Harris podkreślił także potrzebę znalezienia wspólnej płaszczyzny i kompromisu w głęboko podzielonej polityce kraju.

„W przeciwieństwie do Donalda Trumpa nie uważam, że ludzie, którzy się ze mną nie zgadzają, są wrogami” – powiedziała.

„Chce ich wsadzić do więzienia. Dam im miejsce przy stole”.

Każdy chce pracy

Trump powiedział swoim zwolennikom, że poprosił swoich pracowników, aby nie spekulowali na temat tego, kto może dla niego pracować, gdy wygra.

„Nie chcę rozmawiać o żadnych ludziach. Po pierwsze, chcę wygrać. Nie chcemy rozmawiać o ludziach. Nie mów mi o ludziach. Każdy chce mieć pracę” – stwierdził

„Pamiętajcie o tym – był moment, kiedy mówili: „Och, nikt nie chce pracować dla Trumpa”. Jest zbyt trudny”. Zdradzę Wam mały sekret: zginęli, żeby dla nas pracować. Wiesz dlaczego? Ponieważ wszystkie chcą być tą ofertą w stylu glamour. Chcą być w tej pięknej administracji”.

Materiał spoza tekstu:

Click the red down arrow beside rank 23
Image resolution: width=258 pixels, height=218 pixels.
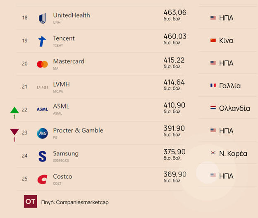tap(14, 132)
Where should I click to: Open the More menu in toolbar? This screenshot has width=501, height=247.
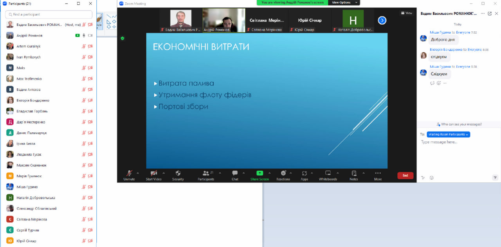(x=378, y=173)
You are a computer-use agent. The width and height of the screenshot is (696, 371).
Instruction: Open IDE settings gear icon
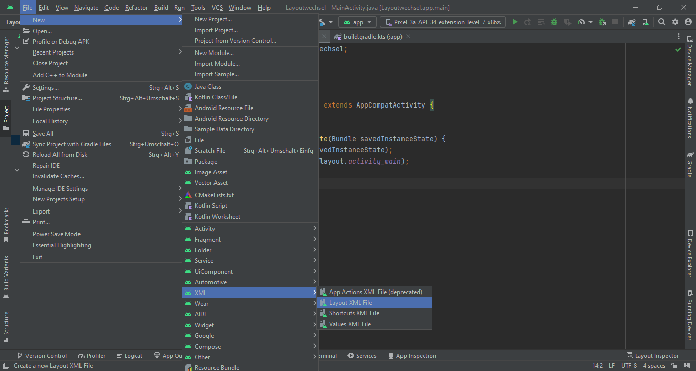pos(675,22)
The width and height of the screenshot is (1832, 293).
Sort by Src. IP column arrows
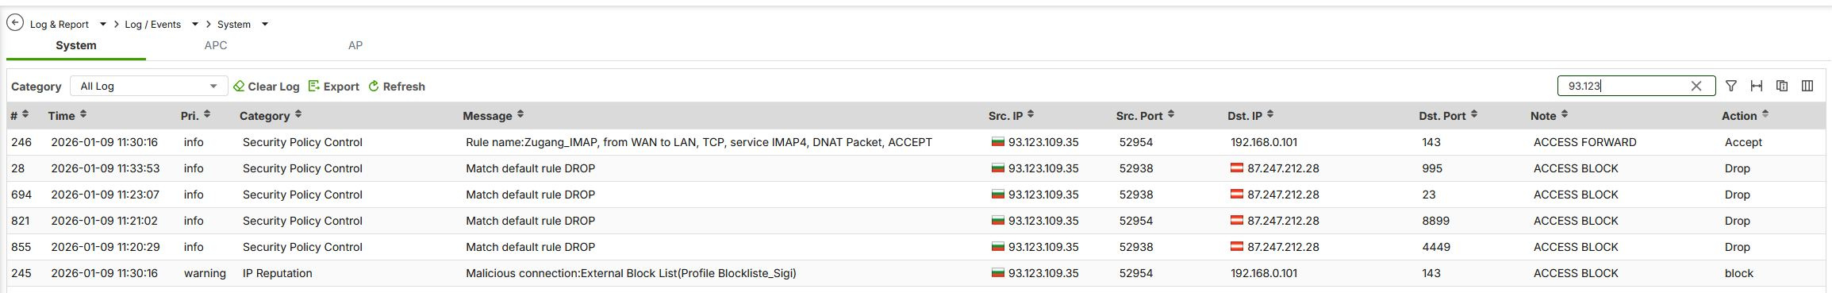click(x=1031, y=115)
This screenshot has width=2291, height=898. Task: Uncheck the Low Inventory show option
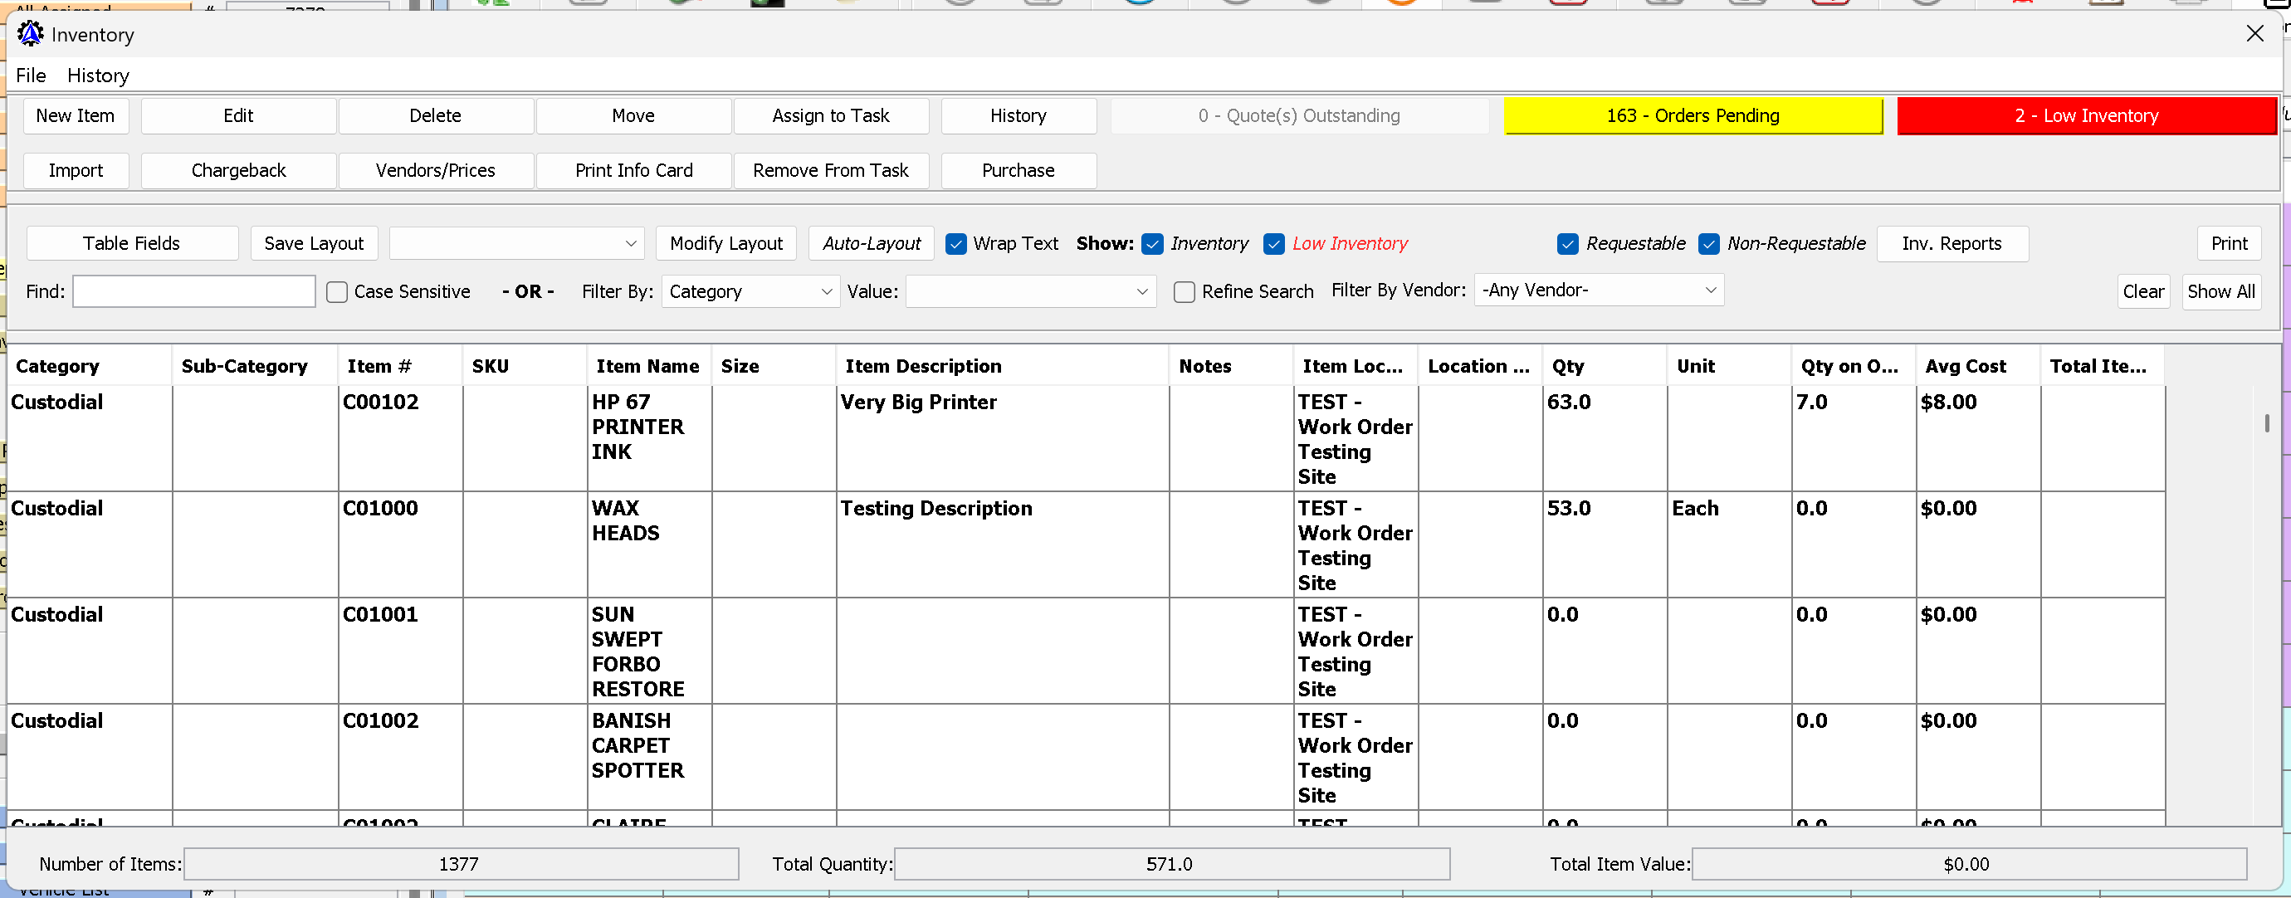point(1274,244)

W ostatnim tygodniu przed wyborami wiece Trumpa nabrały nuty nostalgii i piątek nie był wyjątkiem.

Na popołudniowym wiecu w Warren w stanie Michigan powiedział zwolennikom, że poczuł „energię” związaną ze szlakiem kampanii.

„To był dreszczyk emocji dla mnie, dla ciebie i wszystkich” – powiedział.

Wcześniej w piątek Harris opuściła Las Vegas i udała się do Wisconsin, gdzie przemawiała w sali związkowej w Janesville, a następnie zorganizowała wydarzenie w Little Chute, a następnie swój trzeci przystanek w dzielnicy Milwaukee w West Allis.